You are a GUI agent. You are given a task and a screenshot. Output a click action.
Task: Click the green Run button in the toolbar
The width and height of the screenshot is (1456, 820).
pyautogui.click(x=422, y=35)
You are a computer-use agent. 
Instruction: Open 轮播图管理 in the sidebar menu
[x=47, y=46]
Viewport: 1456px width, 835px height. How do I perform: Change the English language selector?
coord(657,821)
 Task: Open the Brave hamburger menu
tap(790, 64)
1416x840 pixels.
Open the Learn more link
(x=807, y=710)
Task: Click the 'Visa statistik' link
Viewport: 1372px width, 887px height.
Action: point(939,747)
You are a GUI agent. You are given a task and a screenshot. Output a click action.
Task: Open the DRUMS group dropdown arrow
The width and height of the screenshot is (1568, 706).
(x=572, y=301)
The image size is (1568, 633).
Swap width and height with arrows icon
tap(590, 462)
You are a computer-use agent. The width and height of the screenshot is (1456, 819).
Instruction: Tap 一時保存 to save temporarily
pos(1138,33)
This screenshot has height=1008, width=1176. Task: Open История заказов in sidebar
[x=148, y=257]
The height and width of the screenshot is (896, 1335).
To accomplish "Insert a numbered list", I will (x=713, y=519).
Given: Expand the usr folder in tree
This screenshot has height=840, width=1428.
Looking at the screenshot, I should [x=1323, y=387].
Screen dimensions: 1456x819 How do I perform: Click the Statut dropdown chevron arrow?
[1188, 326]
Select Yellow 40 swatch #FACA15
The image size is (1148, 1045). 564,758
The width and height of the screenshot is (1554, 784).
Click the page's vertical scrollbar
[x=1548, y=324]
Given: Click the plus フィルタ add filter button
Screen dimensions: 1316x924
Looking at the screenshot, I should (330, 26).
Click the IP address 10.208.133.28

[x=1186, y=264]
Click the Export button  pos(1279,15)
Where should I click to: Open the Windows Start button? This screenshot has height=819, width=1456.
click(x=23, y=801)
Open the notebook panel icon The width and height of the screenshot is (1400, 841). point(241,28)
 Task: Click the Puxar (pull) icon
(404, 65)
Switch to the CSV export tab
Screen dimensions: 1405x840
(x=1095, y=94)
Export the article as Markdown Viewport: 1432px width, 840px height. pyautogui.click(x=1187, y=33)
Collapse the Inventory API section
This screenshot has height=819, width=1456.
◆ ◆ ◆ ◆ ◆
__Task prompt__
Which of the lines in the material carry the string "computer"? Pull them out.

__Your solution__
You are a computer-use agent. 
You are a computer-use agent. The width and height of the screenshot is (1456, 819).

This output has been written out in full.